A delicious beef steak with a hint of heat from the mustard sauce. It is hearty dinner and is great served with potato wedges.
- 1 large potato, about 300g (10oz), unpeeled or peeled and cut into wedges
- 2 teaspoons sunflower oil
- 2 x 125g (4oz) lean rump or sirloin steaks or 1 large steak, trimmed of fat
- Salt and freshly ground black pepper
- 200ml (7fl oz) beef stock (half a stock cube)

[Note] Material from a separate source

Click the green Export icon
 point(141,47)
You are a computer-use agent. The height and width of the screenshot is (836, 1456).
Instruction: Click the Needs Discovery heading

- 2 teaspoons wholegrain mustard
- 2 good handfuls of baby spinach leaves
- Pan-fried plum tomatoes, optional
- Set the oven to Gas Mark 6 or 200°C. Put the potato wedges on a heavy baking sheet, rub or brush with 1 teaspoon of the oil, then roast for 15 minutes. Turn them over and roast for another 15-20 minutes, until
- browned and crisp.
- Rub the steaks with the remaining oil and season well. Heat a non-stick frying pan, add the steaks and cook them for 1-2 minutes on each side, to suit your taste. Take out and set aside on a plate, covered, for a few minutes.
- Add the stock and mustard to the pan and simmer for a couple of minutes, until reduced by half. Pour in any steak juices from the plate and reduce until you get the consistency you like.
- Spoon the sauce over the steaks on the plates. Serve with the potato wedges and raw spinach, or with pan-fried plum tomatoes (cooked alongside the steak) and wilted spinach.
Top Tip for making Steak with mustard jus
Cook onion wedges with potato wedges, if you like.